Washington, Dec 4 (IANS) Researchers have figured out why iron plays a key role in metabolism and infections, pitting bugs and animals against one another, resolving a 40-year-old debate and opening way to more potent antibiotics.

The collaborative research, led by Phillip Klebba, professor and head of department of biochemistry at Kansas State University, clarifies how micro-organisms colonise animal hosts and how scientists may block them from doing so.

Klebba's team found that E. coli, one of the deadly bugs that cause hosts of gastric infections, must acquire iron from the host to establish a foothold and colonise the gut -- a concept that was often debated by scientists.
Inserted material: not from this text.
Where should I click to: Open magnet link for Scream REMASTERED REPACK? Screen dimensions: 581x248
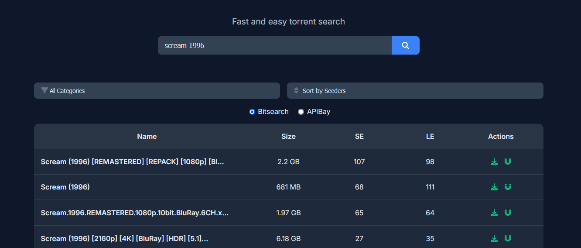click(x=508, y=162)
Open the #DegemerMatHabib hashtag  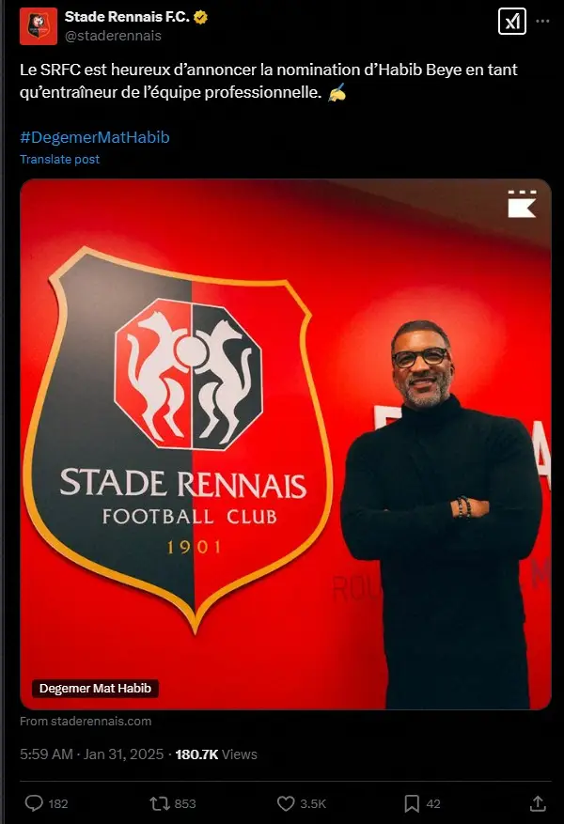(x=95, y=137)
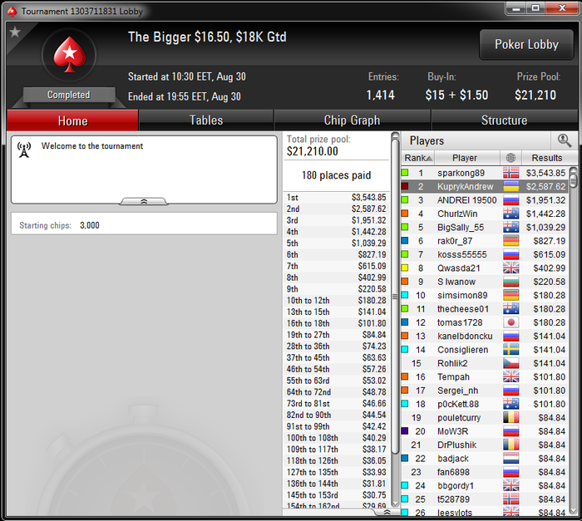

E. coli is difficult to get rid of because it has at least eight iron acquisition systems. So when one is blocked, another opens up, journal Public Library of Science ONE, reports.

The study, conducted with with Tyrrell Conway, microarray and bioinformatics researcher from University of Oklahoma, and Salete M. Newton, Kansas research professor of biochemistry, shows how iron acquisition affects the ability of bacteria to colonise animals, which is the first stage of microbial disease.
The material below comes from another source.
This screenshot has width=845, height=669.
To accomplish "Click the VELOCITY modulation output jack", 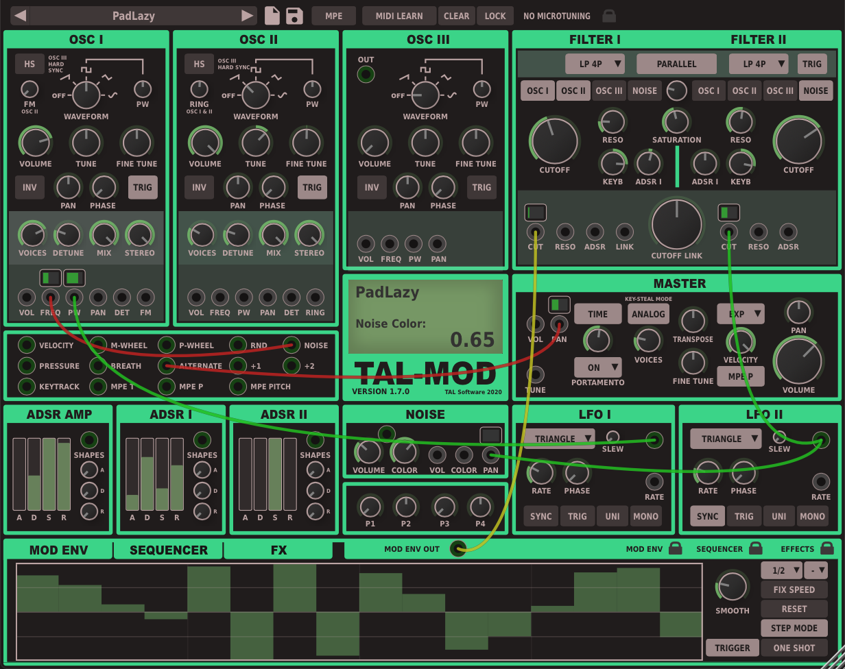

"This paper establishes that iron uptake in the host is a crucial parameter in bacterial infection of animals," said Klebba, study co-author, according to a Kansas statement.

"For years, it was theorised that iron is a focal point of bacterial pathogenesis (mechanism by which disease is caused) and infectious disease because animals constantly defend the iron in their bodies," Klebba said.

"Animal proteins bind iron and prevent micro-organisms from obtaining it. This is called nutritional immunity, and it is a strategy of the host defence system to minimise bacterial growth. But successful pathogens overcome nutritional immunity and get the iron," Klebba said.

"This is the first time our experiments unambiguously verified the indispensability of iron in infection, because here we created the correct combination of mutations to study the problem," he added.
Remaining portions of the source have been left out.